Before copying, set aside the pictures; then restate exactly the lines from the one with "Task: Open Estadio" through the last line of the records.

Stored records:
——
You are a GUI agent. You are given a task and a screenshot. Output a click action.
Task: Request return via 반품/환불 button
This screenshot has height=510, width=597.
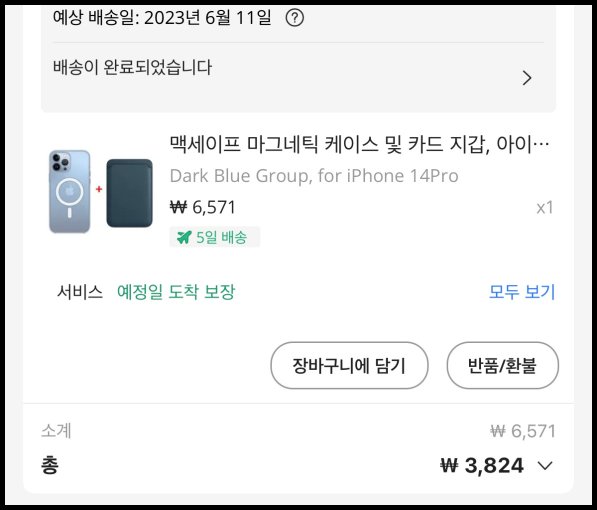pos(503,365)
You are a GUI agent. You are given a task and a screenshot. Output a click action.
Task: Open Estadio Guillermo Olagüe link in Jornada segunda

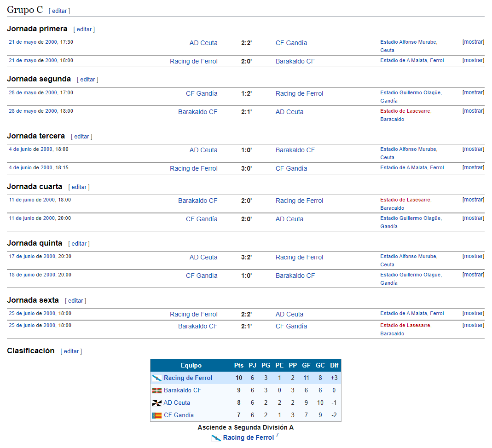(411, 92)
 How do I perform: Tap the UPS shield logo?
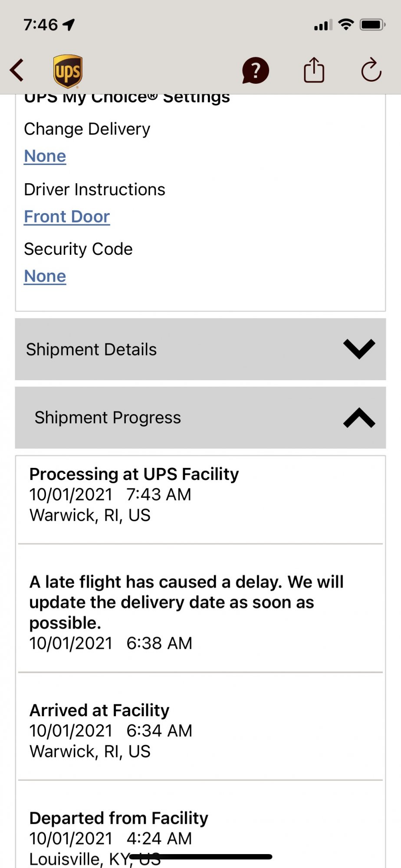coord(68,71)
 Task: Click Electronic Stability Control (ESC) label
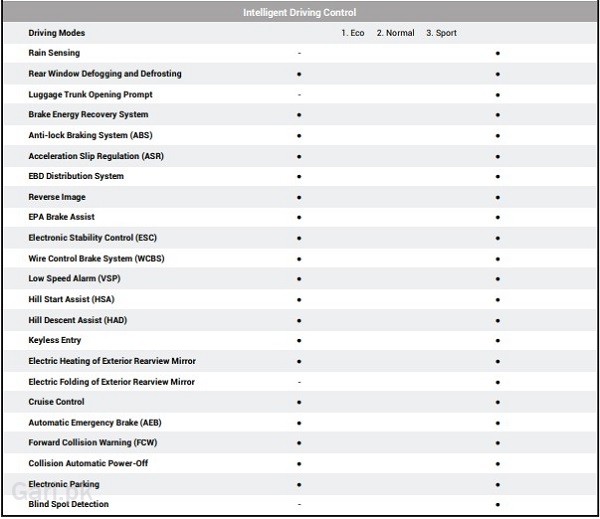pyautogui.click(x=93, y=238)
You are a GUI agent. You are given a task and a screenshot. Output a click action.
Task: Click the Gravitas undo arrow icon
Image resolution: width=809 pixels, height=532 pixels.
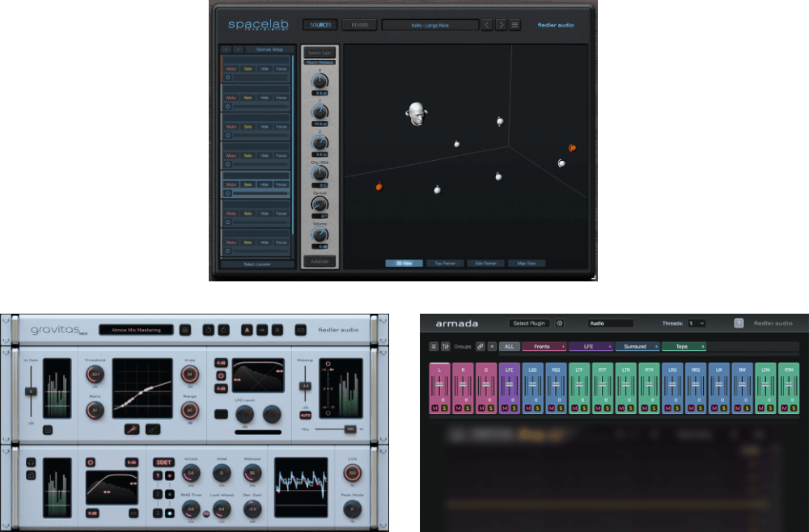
——
Response to this exercise:
Task: Open Estadio Guillermo Olagüe link in Jornada segunda

(411, 92)
 How do I perform: Tap the UPS shield logo?
coord(68,71)
 Task: Click Electronic Stability Control (ESC) label
pyautogui.click(x=93, y=238)
You are a GUI agent. You are given a task and a screenshot. Output a click action.
Task: Click the Gravitas undo arrow icon
Image resolution: width=809 pixels, height=532 pixels.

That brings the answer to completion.